§ **What the task asks**
Up to and including the line with "Image resolution: width=738", restate the records below word for word, beginning with their first line.

Pixel coordinate grounding data:
--- --- ---

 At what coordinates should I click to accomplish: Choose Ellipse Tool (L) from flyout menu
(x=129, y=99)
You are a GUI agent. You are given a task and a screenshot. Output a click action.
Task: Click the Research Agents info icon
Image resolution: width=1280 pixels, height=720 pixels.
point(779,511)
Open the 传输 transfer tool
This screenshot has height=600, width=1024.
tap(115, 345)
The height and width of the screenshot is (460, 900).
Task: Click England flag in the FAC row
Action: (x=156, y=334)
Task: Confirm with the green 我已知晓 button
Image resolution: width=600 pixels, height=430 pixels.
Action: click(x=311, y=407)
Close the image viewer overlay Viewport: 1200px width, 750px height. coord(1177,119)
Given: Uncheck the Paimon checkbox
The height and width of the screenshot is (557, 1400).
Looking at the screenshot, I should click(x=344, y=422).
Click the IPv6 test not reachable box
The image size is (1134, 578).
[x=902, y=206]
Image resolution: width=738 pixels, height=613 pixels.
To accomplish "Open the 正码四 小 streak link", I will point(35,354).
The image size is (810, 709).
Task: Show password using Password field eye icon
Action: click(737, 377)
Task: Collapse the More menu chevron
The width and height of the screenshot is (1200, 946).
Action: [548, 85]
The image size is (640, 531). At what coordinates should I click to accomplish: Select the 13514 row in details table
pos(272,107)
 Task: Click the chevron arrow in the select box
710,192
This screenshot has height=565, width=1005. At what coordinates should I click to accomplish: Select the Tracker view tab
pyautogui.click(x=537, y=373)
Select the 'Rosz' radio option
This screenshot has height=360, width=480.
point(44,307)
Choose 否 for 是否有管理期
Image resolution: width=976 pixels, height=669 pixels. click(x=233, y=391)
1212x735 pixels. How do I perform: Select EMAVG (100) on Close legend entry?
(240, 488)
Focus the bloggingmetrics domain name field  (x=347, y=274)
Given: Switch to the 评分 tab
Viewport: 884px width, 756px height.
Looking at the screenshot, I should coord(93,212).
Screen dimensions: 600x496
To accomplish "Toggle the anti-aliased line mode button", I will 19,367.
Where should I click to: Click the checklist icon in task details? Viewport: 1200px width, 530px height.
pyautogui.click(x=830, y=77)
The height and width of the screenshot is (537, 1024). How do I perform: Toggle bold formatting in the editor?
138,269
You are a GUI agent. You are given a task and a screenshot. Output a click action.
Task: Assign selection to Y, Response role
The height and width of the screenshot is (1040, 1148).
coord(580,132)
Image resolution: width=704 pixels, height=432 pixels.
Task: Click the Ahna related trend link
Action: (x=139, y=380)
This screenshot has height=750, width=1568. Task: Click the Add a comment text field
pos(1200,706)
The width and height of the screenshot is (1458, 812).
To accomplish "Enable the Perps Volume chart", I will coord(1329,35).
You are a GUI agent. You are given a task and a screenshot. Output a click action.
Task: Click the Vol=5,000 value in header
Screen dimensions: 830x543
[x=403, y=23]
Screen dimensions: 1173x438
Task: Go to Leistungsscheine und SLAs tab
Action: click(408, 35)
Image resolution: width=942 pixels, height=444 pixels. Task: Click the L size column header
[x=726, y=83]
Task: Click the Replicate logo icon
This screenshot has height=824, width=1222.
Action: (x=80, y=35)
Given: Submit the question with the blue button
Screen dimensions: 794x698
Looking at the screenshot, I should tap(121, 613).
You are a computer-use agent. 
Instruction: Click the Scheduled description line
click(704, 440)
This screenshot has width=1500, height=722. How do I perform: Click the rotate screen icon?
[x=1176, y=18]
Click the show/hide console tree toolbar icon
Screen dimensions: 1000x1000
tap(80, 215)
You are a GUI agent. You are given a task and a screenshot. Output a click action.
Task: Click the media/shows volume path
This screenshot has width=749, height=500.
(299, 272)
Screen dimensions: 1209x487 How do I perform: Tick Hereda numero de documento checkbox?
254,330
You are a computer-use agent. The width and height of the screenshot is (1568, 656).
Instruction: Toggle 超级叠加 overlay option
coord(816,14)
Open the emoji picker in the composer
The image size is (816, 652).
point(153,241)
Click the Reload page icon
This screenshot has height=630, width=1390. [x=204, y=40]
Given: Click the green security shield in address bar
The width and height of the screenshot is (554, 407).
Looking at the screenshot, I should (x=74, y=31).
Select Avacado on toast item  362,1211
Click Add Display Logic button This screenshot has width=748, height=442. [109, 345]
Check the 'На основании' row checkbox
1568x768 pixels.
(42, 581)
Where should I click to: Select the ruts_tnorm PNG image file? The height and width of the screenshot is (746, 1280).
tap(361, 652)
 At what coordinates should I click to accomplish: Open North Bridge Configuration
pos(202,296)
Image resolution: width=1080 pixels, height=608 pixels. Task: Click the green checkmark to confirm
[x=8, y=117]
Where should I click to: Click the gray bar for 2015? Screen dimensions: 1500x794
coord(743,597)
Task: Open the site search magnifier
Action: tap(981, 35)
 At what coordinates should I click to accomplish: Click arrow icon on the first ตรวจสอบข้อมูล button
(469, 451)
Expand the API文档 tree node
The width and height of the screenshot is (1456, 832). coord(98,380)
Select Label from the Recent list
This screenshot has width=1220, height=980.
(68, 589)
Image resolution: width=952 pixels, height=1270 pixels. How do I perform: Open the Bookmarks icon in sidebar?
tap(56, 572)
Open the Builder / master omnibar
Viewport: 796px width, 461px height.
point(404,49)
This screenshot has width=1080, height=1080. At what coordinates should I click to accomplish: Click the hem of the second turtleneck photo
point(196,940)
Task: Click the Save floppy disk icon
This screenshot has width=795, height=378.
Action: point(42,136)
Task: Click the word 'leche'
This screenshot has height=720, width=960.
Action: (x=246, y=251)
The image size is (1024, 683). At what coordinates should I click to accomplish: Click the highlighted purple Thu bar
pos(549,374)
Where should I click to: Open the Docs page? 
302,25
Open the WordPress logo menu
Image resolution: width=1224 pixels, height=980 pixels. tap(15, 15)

--- --- ---

§ **Answer area**
 At what coordinates should I click to accomplish: Choose Ellipse Tool (L) from flyout menu
(x=129, y=99)
You are a GUI agent. You are given a task and a screenshot. Output a click action.
Task: Click the Research Agents info icon
Image resolution: width=1280 pixels, height=720 pixels.
point(779,511)
Open the 传输 transfer tool
This screenshot has height=600, width=1024.
tap(115, 345)
The height and width of the screenshot is (460, 900).
Task: Click England flag in the FAC row
Action: (x=156, y=334)
Task: Confirm with the green 我已知晓 button
Image resolution: width=600 pixels, height=430 pixels.
Action: click(x=311, y=407)
Close the image viewer overlay Viewport: 1200px width, 750px height. coord(1177,119)
Given: Uncheck the Paimon checkbox
The height and width of the screenshot is (557, 1400).
Looking at the screenshot, I should click(x=344, y=422).
Click the IPv6 test not reachable box
The image size is (1134, 578).
[x=902, y=206]
Image resolution: width=738 pixels, height=613 pixels.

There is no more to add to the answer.